What is a Load?
How Does a Load Work?
In general, there are two kinds of loads: front-end loads and back-end loads. A front-end load is a fee paid to purchase an investment, and a back-end load is a fee paid to sell an investment (it may also be called a contingent deferred sales charge, an exit fee, or a redemption charge). A no-load fund is one that does not charge any fees of this type.
Let's assume you are interested in making a $10,000 investment in the Company XYZ mutual fund. If the fund has a 4% front-end load, then of the $10,000 investment, $400 ($10,000 x .04) is paid to the fund company and $9,600 is actually invested in the fund as a result.
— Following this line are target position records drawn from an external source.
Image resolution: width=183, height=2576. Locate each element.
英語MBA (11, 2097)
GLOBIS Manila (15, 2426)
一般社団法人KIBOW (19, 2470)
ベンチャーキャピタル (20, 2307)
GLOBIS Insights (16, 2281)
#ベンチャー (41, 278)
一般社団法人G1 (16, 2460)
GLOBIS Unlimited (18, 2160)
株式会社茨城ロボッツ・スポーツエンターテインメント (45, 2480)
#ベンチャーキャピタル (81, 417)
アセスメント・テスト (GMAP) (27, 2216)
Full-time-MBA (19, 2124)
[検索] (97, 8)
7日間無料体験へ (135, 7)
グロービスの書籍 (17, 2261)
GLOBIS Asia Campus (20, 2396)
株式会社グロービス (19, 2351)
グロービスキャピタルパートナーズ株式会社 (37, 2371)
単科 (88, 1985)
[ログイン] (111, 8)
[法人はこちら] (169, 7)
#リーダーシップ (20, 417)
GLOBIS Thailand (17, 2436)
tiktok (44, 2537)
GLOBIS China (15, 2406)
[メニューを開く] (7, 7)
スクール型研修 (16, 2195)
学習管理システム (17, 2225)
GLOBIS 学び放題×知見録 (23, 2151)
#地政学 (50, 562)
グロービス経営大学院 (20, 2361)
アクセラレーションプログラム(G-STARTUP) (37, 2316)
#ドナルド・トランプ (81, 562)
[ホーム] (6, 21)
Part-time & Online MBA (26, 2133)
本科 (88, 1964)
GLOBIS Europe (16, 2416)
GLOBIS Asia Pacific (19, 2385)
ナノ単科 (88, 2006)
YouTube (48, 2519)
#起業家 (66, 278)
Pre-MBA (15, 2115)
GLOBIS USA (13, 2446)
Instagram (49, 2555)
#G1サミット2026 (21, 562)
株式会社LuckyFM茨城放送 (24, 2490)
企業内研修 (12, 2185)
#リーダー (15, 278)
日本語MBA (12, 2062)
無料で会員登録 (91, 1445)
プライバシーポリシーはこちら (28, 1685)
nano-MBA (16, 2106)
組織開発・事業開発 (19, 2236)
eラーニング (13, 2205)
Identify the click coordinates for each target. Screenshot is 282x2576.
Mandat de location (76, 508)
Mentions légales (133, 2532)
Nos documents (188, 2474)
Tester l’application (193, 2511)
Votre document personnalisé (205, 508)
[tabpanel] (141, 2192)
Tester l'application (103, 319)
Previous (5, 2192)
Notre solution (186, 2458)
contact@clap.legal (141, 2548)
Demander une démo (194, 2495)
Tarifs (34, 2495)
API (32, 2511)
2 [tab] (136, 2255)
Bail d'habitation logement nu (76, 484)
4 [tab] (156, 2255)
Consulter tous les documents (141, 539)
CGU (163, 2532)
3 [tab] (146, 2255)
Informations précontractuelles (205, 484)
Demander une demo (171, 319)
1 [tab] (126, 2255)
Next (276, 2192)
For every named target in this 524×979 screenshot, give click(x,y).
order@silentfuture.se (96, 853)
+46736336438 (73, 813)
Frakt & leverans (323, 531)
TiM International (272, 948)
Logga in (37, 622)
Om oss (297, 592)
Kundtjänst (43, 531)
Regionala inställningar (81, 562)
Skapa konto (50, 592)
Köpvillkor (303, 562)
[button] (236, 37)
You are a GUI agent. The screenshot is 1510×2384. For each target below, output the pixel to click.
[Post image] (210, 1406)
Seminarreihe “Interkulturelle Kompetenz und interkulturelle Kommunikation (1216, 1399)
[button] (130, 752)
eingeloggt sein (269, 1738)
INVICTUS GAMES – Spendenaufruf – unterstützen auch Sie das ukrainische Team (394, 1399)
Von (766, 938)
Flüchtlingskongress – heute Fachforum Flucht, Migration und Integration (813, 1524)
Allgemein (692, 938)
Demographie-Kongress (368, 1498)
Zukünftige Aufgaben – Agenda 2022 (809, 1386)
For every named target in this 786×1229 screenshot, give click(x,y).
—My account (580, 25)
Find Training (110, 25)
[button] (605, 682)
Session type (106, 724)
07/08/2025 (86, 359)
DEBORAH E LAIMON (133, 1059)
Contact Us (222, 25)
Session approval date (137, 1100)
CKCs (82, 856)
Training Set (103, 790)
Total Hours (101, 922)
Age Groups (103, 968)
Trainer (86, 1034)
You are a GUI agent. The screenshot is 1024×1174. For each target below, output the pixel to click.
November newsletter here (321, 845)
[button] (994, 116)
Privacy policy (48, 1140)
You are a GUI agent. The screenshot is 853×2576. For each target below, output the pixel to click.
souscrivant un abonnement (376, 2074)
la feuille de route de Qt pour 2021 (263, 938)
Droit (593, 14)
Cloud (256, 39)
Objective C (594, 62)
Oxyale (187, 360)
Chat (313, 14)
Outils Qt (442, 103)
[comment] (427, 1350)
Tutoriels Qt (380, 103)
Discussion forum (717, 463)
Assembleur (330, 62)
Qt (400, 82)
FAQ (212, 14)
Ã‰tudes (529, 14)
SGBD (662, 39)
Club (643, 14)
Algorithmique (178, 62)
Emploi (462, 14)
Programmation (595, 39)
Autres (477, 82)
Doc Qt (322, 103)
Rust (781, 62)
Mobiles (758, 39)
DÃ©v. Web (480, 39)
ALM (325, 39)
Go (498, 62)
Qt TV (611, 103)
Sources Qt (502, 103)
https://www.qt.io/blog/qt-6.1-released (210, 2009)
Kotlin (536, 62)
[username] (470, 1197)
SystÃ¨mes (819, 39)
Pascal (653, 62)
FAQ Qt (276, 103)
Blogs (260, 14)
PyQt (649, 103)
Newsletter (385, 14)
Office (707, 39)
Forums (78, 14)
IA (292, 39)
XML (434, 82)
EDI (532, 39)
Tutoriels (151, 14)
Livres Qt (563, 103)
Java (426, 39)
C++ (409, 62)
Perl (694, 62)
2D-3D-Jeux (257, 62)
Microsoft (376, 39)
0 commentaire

Ideally, the earnings from the investment should more than make up for the front-end load. In this example, the front-end loaded fund must return 14.6% in one year to reach $11,000 in value after the fee.
If the fund instead has a 4% back-end load, then you must pay a $400 fee upon the sale of the investment ($10,000 x .04). Again, the earnings from the investment should ideally more than make up for the back-end load. In this example, the back-end loaded fund must therefore return 14% in one year to reach $11,000 in value after the fee.
Clearly, the size of the load affects the size of the investor's return. In our example, if the Company XYZ fund is a no-load fund, then in order to reach $11,000 in value after one year, it only needs to generate a 10% return.
Front-end loads vary widely and may apply to reinvestments of dividends, interest, or capital gain. This mutual funds are often referred to as A Shares. When looking at mutual fund trading information, front-end loaded mutual funds will have ask prices that are greater than the fund's net asset value (or bid price). The ask price equals the fund's net asset value plus the front-end load.
Back-end loads are commonly assessed on the beginning value of the investment, although some companies calculate the fee on the ending value if it is lower than the original purchase price. Back-end load mutual funds are often referred to as B Shares. Generally, back-end loads are reduced for each year the investor holds the investment. If the investor holds the investment long enough, many funds waive the back-end fee. For example, a back-end fee might be 5% in the first year, 4% in the second year, and so forth until the fee is zero.
Frequently, investors are able to pay reduced loads if they make large investments. The amount that qualifies for a reduced load is called the breakpoint and varies from investment to investment. Some funds may have more than one breakpoint. In some cases, an investor can sign a letter of intent with the investment company, promising to invest a certain amount over time in order to qualify for the reduced load now.
Why Does a Load Matter?
Loads discourage investors from frequently trading their mutual fund shares, an activity that requires funds to have considerable amounts of cash on hand rather than invested. Generally, however, a load is considered payment for the broker's expertise in selecting the right fund for the investor. Notably, there is considerable controversy about whether load funds perform better or worse than no-load funds.
Loads are most often associated with mutual funds, but annuities, life insurance policies, and limited partnerships may also have loads. Mutual funds must disclose loads and other fees in their prospectuses, and it is important to understand that a load is only one of several types of fees that may be charged. Thus, when comparing investments, investors should be careful to evaluate all fees associated with an investment, not just the size of the load.